Before he was aware the car was stolen, Lowry allowed Kevin, the driver, to come back and sit in the passenger seat of the cruiser with him while he wrote the ticket. But when they ran the plates and learned about the BOLO and the fact that the car was stolen, the situation escalated quickly. Lowry called for backup, and without any other state troopers available, Cumberland County Deputy David Hathcock arrived soon after.
Lowry drew his weapon and attempted to secure Kevin while directing Hathcock to secure Tilmon, but Kevin began to struggle with Lowry. Tilmon exited the Camry and walked back to where his brother was struggling. After the officers pepper sprayed Kevin, Tilmon ran back to get his rifle and began firing at both officers, first Hathcock then Lowry. Both were struck multiple times. With Lowry moaning on the ground, Kevin then armed himself with Lowry’s pistol and shot Lowry at least three times before shooting Hathcock as well.
The brothers were later arrested, charged with the killings, and given the death penalty. The death penalties were later changed to life without parole for both brothers — in one case because the U.S. Supreme Court ruled nobody under 18 can be put to death, and in the other case because of the state’s Racial Justice Act, which largely eliminated the death penalty in North Carolina.
During the trial, Beasley became the face of their defense to some in the victims’ families. And seeing her all these years later during her run for U.S. Senate being portrayed as a friend of law enforcement is not sitting well. Al Lowry, Ed’s brother, spoke with Carolina Journal on Sept. 22, saying every time he sees an ad for her U.S. Senate campaign, he said he wants to “jump through the screen,” adding, “It makes me sick every time I look at her because I know she’s not the right person for the job.”
“I just think it’s B.S,” Lowry said of ads portraying her as pro law enforcement. “She’s for the criminals and not for the law officers, which my brother was one of them that got killed… The ad says law enforcement stands behind her. I don’t believe that for one second. People just don’t understand what she stood for 25 years ago, and people don’t change their attitude.”

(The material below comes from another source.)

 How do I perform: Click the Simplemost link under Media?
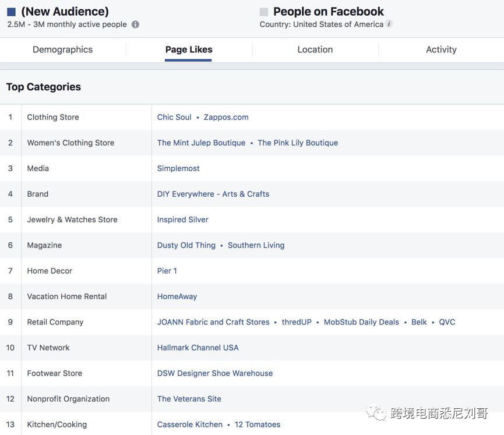178,168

The families have not been able to put the slayings behind them easily, as they have had to frequently return to court after appeals and updates.

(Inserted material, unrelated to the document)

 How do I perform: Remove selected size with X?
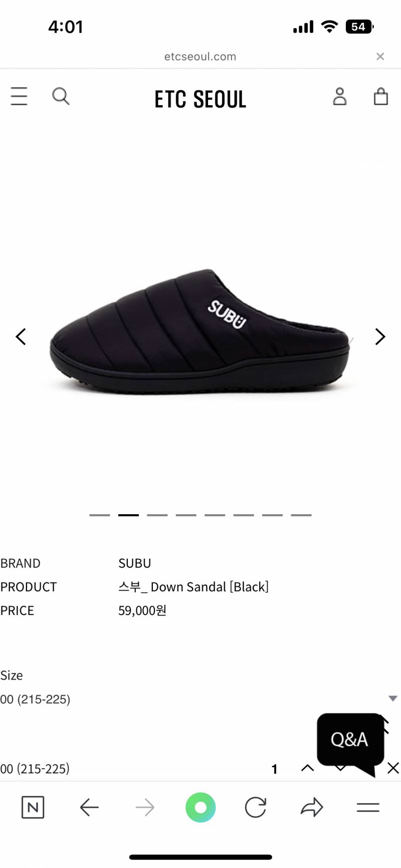point(393,768)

“Both of them got the death penalty, but it seems like the law changes about every other week, then we’re back to court, back to court, back to court,” Lowry said. “So 25 years later, we just got out of the courtroom two months ago because Kevin was trying to get out on parole.”

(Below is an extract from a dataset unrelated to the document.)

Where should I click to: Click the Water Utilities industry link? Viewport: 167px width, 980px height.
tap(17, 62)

While Kevin Golphin lost his case to be allowed parole, Lowry said he “can’t say never” on the brothers one day being released because “we’ve been fighting it 25 years and thought it was over when they got the death penalty. It’s like a dripping faucet. It never stops.”
In addition to the impact of the never-ending court drama, Lowry said the loss of his brother’s presence has been a major blow to all those in his life.
“It was devastating,” Lowry said. “My mother, she was on her deathbed the day my brother got killed. So it’s been a long journey.”
Lowry said that Ed’s daughters are now doing well — with one being a dental hygienist and the other working in medicine. But it was not easy on them.
“Both his daughters are doing well, and the families are doing well, and the grandkids are doing well,” Lowry said. “But I guess [being with his family] is just one of those things that he’ll never get to enjoy.”
For some activists on the left, however, the Golphin brothers’ case is an example of a racist system targeting young black men. Cameron Bynum, who has worked for ACLU North Carolina and Common Cause North Carolina, wrote and performed a poem entitled “For Tilmon.” In the poem, she said the brothers were “pulled over in Klan County, North Carolina” and that Tilmon “saved his brother” by shooting the officers because he was just “scared for his brother, scared for himself.”